*** SOURCE DATA ***

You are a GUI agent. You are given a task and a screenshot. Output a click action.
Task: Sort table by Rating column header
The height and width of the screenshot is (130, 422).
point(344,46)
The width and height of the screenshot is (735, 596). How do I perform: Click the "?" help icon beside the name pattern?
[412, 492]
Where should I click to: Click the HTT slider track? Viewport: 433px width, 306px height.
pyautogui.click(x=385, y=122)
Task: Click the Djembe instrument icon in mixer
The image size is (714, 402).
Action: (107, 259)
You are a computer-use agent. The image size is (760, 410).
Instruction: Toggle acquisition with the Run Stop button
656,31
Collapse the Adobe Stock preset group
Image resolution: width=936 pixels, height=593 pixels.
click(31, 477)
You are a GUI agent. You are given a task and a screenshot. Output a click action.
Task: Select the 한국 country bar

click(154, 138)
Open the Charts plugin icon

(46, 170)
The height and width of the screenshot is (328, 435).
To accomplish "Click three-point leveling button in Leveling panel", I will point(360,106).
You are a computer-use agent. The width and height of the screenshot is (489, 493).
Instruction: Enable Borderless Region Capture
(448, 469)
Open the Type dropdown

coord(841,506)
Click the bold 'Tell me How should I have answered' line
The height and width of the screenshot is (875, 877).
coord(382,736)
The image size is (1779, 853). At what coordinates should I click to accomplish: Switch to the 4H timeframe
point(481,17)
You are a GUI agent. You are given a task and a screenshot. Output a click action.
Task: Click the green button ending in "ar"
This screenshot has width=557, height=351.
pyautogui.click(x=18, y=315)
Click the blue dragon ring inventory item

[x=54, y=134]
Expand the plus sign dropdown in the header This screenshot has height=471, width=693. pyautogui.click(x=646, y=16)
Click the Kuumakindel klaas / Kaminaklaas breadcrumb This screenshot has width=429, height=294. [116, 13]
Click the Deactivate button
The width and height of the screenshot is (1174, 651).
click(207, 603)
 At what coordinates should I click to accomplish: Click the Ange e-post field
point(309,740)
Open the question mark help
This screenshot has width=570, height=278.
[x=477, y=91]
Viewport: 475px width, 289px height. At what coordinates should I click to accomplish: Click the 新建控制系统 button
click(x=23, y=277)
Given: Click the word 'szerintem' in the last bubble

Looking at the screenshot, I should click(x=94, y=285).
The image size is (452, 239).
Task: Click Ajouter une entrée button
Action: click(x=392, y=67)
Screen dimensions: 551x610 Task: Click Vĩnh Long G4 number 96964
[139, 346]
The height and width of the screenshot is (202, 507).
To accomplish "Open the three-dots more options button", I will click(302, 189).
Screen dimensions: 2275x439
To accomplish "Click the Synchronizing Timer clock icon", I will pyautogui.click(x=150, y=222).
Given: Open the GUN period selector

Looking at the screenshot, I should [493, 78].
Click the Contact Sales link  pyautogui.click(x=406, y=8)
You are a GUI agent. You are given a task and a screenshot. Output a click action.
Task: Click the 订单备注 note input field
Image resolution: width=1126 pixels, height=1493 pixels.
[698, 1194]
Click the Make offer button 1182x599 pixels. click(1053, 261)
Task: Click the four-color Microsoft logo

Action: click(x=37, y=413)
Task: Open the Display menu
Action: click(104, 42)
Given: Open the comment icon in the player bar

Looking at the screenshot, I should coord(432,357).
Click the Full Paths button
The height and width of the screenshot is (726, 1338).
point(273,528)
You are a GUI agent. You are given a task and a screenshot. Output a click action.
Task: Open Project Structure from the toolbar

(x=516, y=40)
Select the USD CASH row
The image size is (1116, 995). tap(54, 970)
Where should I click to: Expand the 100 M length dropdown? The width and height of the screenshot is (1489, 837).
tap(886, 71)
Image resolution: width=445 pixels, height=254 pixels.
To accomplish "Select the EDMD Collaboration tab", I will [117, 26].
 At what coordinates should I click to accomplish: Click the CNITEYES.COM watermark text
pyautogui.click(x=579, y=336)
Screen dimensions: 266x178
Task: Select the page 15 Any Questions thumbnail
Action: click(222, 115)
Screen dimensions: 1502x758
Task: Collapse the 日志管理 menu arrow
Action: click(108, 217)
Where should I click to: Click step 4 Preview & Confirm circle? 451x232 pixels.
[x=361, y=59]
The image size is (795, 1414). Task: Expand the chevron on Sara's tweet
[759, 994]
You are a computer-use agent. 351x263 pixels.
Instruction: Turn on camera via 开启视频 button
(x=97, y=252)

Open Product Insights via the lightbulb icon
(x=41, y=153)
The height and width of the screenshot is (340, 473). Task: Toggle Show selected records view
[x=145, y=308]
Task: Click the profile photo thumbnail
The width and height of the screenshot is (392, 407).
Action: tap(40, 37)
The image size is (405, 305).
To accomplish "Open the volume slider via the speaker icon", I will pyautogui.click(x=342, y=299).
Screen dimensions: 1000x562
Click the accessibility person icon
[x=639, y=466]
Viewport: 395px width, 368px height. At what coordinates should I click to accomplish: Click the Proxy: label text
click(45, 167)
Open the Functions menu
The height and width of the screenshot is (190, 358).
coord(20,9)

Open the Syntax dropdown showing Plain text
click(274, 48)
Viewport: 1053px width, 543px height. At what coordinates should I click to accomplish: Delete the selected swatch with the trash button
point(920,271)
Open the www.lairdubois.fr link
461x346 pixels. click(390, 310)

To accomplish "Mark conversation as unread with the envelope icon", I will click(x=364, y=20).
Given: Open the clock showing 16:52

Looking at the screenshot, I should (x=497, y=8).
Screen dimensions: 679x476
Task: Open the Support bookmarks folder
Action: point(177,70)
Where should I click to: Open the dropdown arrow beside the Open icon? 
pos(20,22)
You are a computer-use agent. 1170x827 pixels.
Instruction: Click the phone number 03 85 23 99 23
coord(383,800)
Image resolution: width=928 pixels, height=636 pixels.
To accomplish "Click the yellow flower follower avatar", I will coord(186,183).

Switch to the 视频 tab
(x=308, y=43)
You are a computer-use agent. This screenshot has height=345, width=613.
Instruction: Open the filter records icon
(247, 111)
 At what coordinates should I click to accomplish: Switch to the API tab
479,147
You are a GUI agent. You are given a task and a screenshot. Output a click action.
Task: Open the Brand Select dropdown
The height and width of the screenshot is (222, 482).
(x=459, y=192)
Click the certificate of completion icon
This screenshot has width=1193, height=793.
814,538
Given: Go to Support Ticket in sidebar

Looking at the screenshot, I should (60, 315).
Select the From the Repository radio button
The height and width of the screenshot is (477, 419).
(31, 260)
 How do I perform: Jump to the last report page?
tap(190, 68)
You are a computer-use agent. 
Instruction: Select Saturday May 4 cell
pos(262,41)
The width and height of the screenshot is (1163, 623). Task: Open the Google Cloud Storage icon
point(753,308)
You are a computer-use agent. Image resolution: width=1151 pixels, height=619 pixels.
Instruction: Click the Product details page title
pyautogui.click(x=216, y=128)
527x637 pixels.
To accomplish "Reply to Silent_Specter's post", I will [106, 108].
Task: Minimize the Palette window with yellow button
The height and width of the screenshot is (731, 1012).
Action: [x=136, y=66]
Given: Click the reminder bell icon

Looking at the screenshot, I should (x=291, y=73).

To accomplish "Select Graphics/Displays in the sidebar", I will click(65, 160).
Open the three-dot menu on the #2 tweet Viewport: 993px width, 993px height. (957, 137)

*** End of SOURCE DATA ***

● **YOUR ASSIGNMENT**
Your task is to transcribe the listing above in full and exactly.

● **OUTPUT**
You are a GUI agent. You are given a task and a screenshot. Output a click action.
Task: Sort table by Rating column header
The height and width of the screenshot is (130, 422).
point(344,46)
The width and height of the screenshot is (735, 596). How do I perform: Click the "?" help icon beside the name pattern?
[412, 492]
Where should I click to: Click the HTT slider track? Viewport: 433px width, 306px height.
pyautogui.click(x=385, y=122)
Task: Click the Djembe instrument icon in mixer
The image size is (714, 402).
Action: (107, 259)
You are a computer-use agent. The image size is (760, 410).
Instruction: Toggle acquisition with the Run Stop button
656,31
Collapse the Adobe Stock preset group
Image resolution: width=936 pixels, height=593 pixels.
click(31, 477)
You are a GUI agent. You are given a task and a screenshot. Output a click action.
Task: Select the 한국 country bar

click(154, 138)
Open the Charts plugin icon

(46, 170)
The height and width of the screenshot is (328, 435).
To accomplish "Click three-point leveling button in Leveling panel", I will point(360,106).
You are a computer-use agent. The width and height of the screenshot is (489, 493).
Instruction: Enable Borderless Region Capture
(448, 469)
Open the Type dropdown

coord(841,506)
Click the bold 'Tell me How should I have answered' line
The height and width of the screenshot is (875, 877).
coord(382,736)
The image size is (1779, 853). At what coordinates should I click to accomplish: Switch to the 4H timeframe
point(481,17)
You are a GUI agent. You are given a task and a screenshot. Output a click action.
Task: Click the green button ending in "ar"
This screenshot has width=557, height=351.
pyautogui.click(x=18, y=315)
Click the blue dragon ring inventory item

[x=54, y=134]
Expand the plus sign dropdown in the header This screenshot has height=471, width=693. pyautogui.click(x=646, y=16)
Click the Kuumakindel klaas / Kaminaklaas breadcrumb This screenshot has width=429, height=294. [116, 13]
Click the Deactivate button
The width and height of the screenshot is (1174, 651).
click(207, 603)
 At what coordinates should I click to accomplish: Click the Ange e-post field
point(309,740)
Open the question mark help
This screenshot has width=570, height=278.
[x=477, y=91]
Viewport: 475px width, 289px height. At what coordinates should I click to accomplish: Click the 新建控制系统 button
click(x=23, y=277)
Given: Click the word 'szerintem' in the last bubble

Looking at the screenshot, I should click(x=94, y=285).
The image size is (452, 239).
Task: Click Ajouter une entrée button
Action: click(x=392, y=67)
Screen dimensions: 551x610 Task: Click Vĩnh Long G4 number 96964
[139, 346]
The height and width of the screenshot is (202, 507).
To accomplish "Open the three-dots more options button", I will click(302, 189).
Screen dimensions: 2275x439
To accomplish "Click the Synchronizing Timer clock icon", I will pyautogui.click(x=150, y=222).
Given: Open the GUN period selector

Looking at the screenshot, I should [493, 78].
Click the Contact Sales link  pyautogui.click(x=406, y=8)
You are a GUI agent. You are given a task and a screenshot. Output a click action.
Task: Click the 订单备注 note input field
Image resolution: width=1126 pixels, height=1493 pixels.
[698, 1194]
Click the Make offer button 1182x599 pixels. click(1053, 261)
Task: Click the four-color Microsoft logo

Action: click(x=37, y=413)
Task: Open the Display menu
Action: click(104, 42)
Given: Open the comment icon in the player bar

Looking at the screenshot, I should coord(432,357).
Click the Full Paths button
The height and width of the screenshot is (726, 1338).
point(273,528)
You are a GUI agent. You are given a task and a screenshot. Output a click action.
Task: Open Project Structure from the toolbar

(x=516, y=40)
Select the USD CASH row
The image size is (1116, 995). tap(54, 970)
Where should I click to: Expand the 100 M length dropdown? The width and height of the screenshot is (1489, 837).
tap(886, 71)
Image resolution: width=445 pixels, height=254 pixels.
To accomplish "Select the EDMD Collaboration tab", I will [117, 26].
 At what coordinates should I click to accomplish: Click the CNITEYES.COM watermark text
pyautogui.click(x=579, y=336)
Screen dimensions: 266x178
Task: Select the page 15 Any Questions thumbnail
Action: click(222, 115)
Screen dimensions: 1502x758
Task: Collapse the 日志管理 menu arrow
Action: click(108, 217)
Where should I click to: Click step 4 Preview & Confirm circle? 451x232 pixels.
[x=361, y=59]
The image size is (795, 1414). Task: Expand the chevron on Sara's tweet
[759, 994]
You are a computer-use agent. 351x263 pixels.
Instruction: Turn on camera via 开启视频 button
(x=97, y=252)

Open Product Insights via the lightbulb icon
(x=41, y=153)
The height and width of the screenshot is (340, 473). Task: Toggle Show selected records view
[x=145, y=308]
Task: Click the profile photo thumbnail
The width and height of the screenshot is (392, 407).
Action: tap(40, 37)
The image size is (405, 305).
To accomplish "Open the volume slider via the speaker icon", I will pyautogui.click(x=342, y=299).
Screen dimensions: 1000x562
Click the accessibility person icon
[x=639, y=466]
Viewport: 395px width, 368px height. At what coordinates should I click to accomplish: Click the Proxy: label text
click(45, 167)
Open the Functions menu
The height and width of the screenshot is (190, 358).
coord(20,9)

Open the Syntax dropdown showing Plain text
click(274, 48)
Viewport: 1053px width, 543px height. At what coordinates should I click to accomplish: Delete the selected swatch with the trash button
point(920,271)
Open the www.lairdubois.fr link
461x346 pixels. click(390, 310)

To accomplish "Mark conversation as unread with the envelope icon", I will click(x=364, y=20).
Given: Open the clock showing 16:52

Looking at the screenshot, I should (x=497, y=8).
Screen dimensions: 679x476
Task: Open the Support bookmarks folder
Action: point(177,70)
Where should I click to: Open the dropdown arrow beside the Open icon? 
pos(20,22)
You are a computer-use agent. 1170x827 pixels.
Instruction: Click the phone number 03 85 23 99 23
coord(383,800)
Image resolution: width=928 pixels, height=636 pixels.
To accomplish "Click the yellow flower follower avatar", I will coord(186,183).

Switch to the 视频 tab
(x=308, y=43)
You are a computer-use agent. This screenshot has height=345, width=613.
Instruction: Open the filter records icon
(247, 111)
 At what coordinates should I click to accomplish: Switch to the API tab
479,147
You are a GUI agent. You are given a task and a screenshot. Output a click action.
Task: Open the Brand Select dropdown
The height and width of the screenshot is (222, 482).
(x=459, y=192)
Click the certificate of completion icon
This screenshot has width=1193, height=793.
814,538
Given: Go to Support Ticket in sidebar

Looking at the screenshot, I should (60, 315).
Select the From the Repository radio button
The height and width of the screenshot is (477, 419).
(31, 260)
 How do I perform: Jump to the last report page?
tap(190, 68)
You are a computer-use agent. 
Instruction: Select Saturday May 4 cell
pos(262,41)
The width and height of the screenshot is (1163, 623). Task: Open the Google Cloud Storage icon
point(753,308)
You are a computer-use agent. Image resolution: width=1151 pixels, height=619 pixels.
Instruction: Click the Product details page title
pyautogui.click(x=216, y=128)
527x637 pixels.
To accomplish "Reply to Silent_Specter's post", I will [106, 108].
Task: Minimize the Palette window with yellow button
The height and width of the screenshot is (731, 1012).
Action: [x=136, y=66]
Given: Click the reminder bell icon

Looking at the screenshot, I should (x=291, y=73).

To accomplish "Select Graphics/Displays in the sidebar", I will click(65, 160).
Open the three-dot menu on the #2 tweet Viewport: 993px width, 993px height. (957, 137)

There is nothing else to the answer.